══ EXTRACTED INFORMATION

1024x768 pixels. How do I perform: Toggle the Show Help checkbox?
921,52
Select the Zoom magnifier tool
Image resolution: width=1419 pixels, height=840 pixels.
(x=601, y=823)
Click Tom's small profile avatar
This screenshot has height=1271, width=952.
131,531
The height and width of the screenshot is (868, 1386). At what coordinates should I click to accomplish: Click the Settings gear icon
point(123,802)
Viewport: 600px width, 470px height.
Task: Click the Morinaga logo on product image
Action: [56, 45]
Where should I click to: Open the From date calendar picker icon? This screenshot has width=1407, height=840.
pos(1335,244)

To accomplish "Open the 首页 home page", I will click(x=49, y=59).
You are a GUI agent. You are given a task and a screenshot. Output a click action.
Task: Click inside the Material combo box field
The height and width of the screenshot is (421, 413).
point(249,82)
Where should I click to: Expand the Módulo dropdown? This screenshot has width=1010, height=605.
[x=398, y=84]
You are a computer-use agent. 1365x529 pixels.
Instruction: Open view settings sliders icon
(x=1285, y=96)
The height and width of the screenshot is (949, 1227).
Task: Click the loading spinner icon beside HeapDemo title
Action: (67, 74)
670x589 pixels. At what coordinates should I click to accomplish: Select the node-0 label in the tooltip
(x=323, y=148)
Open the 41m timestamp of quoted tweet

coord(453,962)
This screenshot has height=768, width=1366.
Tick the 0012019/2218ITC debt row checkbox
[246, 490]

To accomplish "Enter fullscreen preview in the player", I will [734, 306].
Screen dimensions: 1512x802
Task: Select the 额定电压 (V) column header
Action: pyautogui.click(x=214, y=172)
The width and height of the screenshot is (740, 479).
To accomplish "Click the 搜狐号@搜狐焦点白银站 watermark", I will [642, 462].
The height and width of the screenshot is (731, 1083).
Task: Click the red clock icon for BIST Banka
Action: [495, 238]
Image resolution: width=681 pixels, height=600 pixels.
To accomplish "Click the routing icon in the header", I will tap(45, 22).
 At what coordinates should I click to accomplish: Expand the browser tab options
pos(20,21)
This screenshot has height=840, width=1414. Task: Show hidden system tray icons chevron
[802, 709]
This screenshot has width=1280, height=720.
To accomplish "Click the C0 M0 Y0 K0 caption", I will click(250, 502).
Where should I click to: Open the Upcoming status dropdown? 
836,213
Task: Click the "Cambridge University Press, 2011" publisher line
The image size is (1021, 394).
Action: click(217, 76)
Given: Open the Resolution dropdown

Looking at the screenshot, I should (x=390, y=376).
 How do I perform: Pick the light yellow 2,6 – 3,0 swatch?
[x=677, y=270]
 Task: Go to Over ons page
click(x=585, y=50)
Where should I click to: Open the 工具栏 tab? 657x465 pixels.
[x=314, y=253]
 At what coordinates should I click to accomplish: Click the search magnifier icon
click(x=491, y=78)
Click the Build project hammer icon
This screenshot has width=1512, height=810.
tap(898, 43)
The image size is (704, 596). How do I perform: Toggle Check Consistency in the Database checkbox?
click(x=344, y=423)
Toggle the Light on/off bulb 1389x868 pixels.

════

**YOUR INSTRUCTIONS**
Every entry should be reproduced word for word.

**SOLVED EXERCISE**
1024x768 pixels. How do I perform: Toggle the Show Help checkbox?
921,52
Select the Zoom magnifier tool
Image resolution: width=1419 pixels, height=840 pixels.
(x=601, y=823)
Click Tom's small profile avatar
This screenshot has height=1271, width=952.
131,531
The height and width of the screenshot is (868, 1386). At what coordinates should I click to accomplish: Click the Settings gear icon
point(123,802)
Viewport: 600px width, 470px height.
Task: Click the Morinaga logo on product image
Action: [56, 45]
Where should I click to: Open the From date calendar picker icon? This screenshot has width=1407, height=840.
pos(1335,244)

To accomplish "Open the 首页 home page", I will click(x=49, y=59).
You are a GUI agent. You are given a task and a screenshot. Output a click action.
Task: Click inside the Material combo box field
The height and width of the screenshot is (421, 413).
point(249,82)
Where should I click to: Expand the Módulo dropdown? This screenshot has width=1010, height=605.
[x=398, y=84]
You are a computer-use agent. 1365x529 pixels.
Instruction: Open view settings sliders icon
(x=1285, y=96)
The height and width of the screenshot is (949, 1227).
Task: Click the loading spinner icon beside HeapDemo title
Action: (67, 74)
670x589 pixels. At what coordinates should I click to accomplish: Select the node-0 label in the tooltip
(x=323, y=148)
Open the 41m timestamp of quoted tweet

coord(453,962)
This screenshot has height=768, width=1366.
Tick the 0012019/2218ITC debt row checkbox
[246, 490]

To accomplish "Enter fullscreen preview in the player", I will [734, 306].
Screen dimensions: 1512x802
Task: Select the 额定电压 (V) column header
Action: pyautogui.click(x=214, y=172)
The width and height of the screenshot is (740, 479).
To accomplish "Click the 搜狐号@搜狐焦点白银站 watermark", I will [642, 462].
The height and width of the screenshot is (731, 1083).
Task: Click the red clock icon for BIST Banka
Action: [495, 238]
Image resolution: width=681 pixels, height=600 pixels.
To accomplish "Click the routing icon in the header", I will tap(45, 22).
 At what coordinates should I click to accomplish: Expand the browser tab options
pos(20,21)
This screenshot has height=840, width=1414. Task: Show hidden system tray icons chevron
[802, 709]
This screenshot has width=1280, height=720.
To accomplish "Click the C0 M0 Y0 K0 caption", I will click(250, 502).
Where should I click to: Open the Upcoming status dropdown? 
836,213
Task: Click the "Cambridge University Press, 2011" publisher line
The image size is (1021, 394).
Action: click(217, 76)
Given: Open the Resolution dropdown

Looking at the screenshot, I should (x=390, y=376).
 How do I perform: Pick the light yellow 2,6 – 3,0 swatch?
[x=677, y=270]
 Task: Go to Over ons page
click(x=585, y=50)
Where should I click to: Open the 工具栏 tab? 657x465 pixels.
[x=314, y=253]
 At what coordinates should I click to accomplish: Click the search magnifier icon
click(x=491, y=78)
Click the Build project hammer icon
This screenshot has width=1512, height=810.
tap(898, 43)
The image size is (704, 596). How do I perform: Toggle Check Consistency in the Database checkbox?
click(x=344, y=423)
Toggle the Light on/off bulb 1389x868 pixels.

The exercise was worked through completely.